Validation and physiological association of changes in magnetic resonance imaging radiomic features in response to androgen deprivation therapy in patients with high-risk prostate cancer.

Abstract

43 Background: Biochemical response to neoadjuvant androgen deprivation therapy (nADT) predicts relapse-free and overall survival for prostate cancer (PCa). Radiomic features change in response to nADT, showing potential as prognostic imaging biomarkers. Using multi-parametric MRI (mpMRI) before and after nADT, we aim to validate these changes, evaluate reproducibility and assess their association with previously described ADT-induced reductions in quantitative blood flow (BF) and blood volume (BV) imaging parameters.
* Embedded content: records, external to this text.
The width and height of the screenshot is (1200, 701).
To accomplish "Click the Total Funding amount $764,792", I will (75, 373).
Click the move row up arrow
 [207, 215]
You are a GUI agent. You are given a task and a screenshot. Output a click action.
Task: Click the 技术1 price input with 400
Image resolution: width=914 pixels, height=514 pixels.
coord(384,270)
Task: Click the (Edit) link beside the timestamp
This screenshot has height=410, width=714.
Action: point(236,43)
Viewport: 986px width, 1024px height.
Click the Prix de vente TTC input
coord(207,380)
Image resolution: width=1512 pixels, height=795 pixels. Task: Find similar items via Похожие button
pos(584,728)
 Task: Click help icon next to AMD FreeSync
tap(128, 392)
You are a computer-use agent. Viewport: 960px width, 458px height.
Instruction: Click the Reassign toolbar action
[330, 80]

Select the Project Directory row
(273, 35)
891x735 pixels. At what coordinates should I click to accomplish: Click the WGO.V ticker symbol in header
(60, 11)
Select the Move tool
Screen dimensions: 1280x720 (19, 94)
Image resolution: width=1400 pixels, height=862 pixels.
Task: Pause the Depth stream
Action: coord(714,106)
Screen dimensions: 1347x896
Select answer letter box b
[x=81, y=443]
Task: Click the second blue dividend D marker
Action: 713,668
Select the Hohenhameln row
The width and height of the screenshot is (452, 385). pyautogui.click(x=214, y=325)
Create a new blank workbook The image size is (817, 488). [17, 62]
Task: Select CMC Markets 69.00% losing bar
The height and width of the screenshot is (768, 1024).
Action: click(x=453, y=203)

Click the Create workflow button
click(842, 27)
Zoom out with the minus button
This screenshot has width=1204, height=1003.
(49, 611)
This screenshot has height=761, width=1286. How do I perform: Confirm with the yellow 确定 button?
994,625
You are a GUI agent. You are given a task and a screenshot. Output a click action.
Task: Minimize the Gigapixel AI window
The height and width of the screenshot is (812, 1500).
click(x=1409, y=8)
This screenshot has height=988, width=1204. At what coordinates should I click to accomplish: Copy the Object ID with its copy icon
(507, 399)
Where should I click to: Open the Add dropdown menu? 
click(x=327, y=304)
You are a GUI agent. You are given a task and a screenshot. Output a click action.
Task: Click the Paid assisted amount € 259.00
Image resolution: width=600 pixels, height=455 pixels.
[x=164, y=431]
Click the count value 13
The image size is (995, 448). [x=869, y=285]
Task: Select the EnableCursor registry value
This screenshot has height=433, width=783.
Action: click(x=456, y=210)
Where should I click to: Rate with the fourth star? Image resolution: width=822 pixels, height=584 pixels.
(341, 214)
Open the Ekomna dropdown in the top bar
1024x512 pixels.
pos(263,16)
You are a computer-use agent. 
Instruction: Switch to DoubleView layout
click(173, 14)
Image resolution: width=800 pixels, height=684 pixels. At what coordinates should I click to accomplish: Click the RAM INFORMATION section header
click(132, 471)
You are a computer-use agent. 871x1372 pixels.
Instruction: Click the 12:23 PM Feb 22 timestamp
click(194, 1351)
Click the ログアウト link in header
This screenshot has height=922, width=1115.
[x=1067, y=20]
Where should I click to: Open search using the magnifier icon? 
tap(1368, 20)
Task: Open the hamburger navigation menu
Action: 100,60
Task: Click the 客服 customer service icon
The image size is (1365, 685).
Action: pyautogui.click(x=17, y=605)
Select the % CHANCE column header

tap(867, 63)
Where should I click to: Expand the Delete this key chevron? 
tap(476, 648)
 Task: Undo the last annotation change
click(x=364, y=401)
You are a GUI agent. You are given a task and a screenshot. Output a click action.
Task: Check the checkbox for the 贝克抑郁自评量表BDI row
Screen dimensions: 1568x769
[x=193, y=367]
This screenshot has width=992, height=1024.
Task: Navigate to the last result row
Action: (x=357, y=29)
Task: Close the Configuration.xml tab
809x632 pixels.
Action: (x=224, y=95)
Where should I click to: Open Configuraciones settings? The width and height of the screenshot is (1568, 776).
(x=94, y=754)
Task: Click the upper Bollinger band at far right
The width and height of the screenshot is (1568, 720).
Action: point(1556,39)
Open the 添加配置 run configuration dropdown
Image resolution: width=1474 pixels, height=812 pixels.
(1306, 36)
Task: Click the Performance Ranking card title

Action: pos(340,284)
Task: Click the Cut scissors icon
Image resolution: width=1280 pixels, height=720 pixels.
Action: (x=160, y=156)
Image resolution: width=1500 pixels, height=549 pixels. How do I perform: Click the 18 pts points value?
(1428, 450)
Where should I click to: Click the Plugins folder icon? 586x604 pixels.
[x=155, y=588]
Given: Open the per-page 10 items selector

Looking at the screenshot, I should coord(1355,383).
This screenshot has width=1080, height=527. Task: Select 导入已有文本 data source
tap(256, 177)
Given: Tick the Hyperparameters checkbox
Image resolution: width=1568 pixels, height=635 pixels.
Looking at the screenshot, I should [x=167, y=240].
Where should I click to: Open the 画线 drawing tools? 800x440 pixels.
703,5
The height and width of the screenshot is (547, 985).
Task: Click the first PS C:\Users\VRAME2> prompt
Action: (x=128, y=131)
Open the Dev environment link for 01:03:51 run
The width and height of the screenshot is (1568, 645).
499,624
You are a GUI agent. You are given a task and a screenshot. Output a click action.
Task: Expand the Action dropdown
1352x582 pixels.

Methods: 20 patients with high-risk PCa received 4 mpMRI scans, 2 pre-nADT and 2 after 3 months therapy. T2-weighted sequences were used to define tumour regions-of-interest (ROI) which were subtracted from the prostate outline to form the benign prostate ROI. Established kinetic models were applied to dynamic contrast susceptibility MR sequences to derive changes in BF and BV in both ROI. Pyradiomics was used to extract homogeneity and energy features from both ROI. A paired student T-test compared feature values pre- and post-nADT. An inter-class correlation coefficient (ICC) calculated using mean values from consecutive scans assessed reproducibility. Feature changes and physiological parameters were correlated using Pearson’s coefficient. Results: In response to nADT, homogeneity and energy values significantly increased in benign prostate (p < 0.001) and decreased in tumour (p < 0.005). Both features exhibited high reproducibility pre- and post-nADT; all ICC ≥0.89. The reduction in tumour homogeneity and energy showed a positive association with the decline in BF and BV induced by ADT; all r 0.69-0.78, all p < 0.001. No correlation was seen in benign prostate. Conclusions: Energy and homogeneity radiomic features in benign and malignant prostate are reproducible and show significant reciprocal change in response to nADT. Validation of these changes and the strong association in tumour with ADT-induced physiological effects confirms their potential as prognostic biomarkers in high-risk PCa.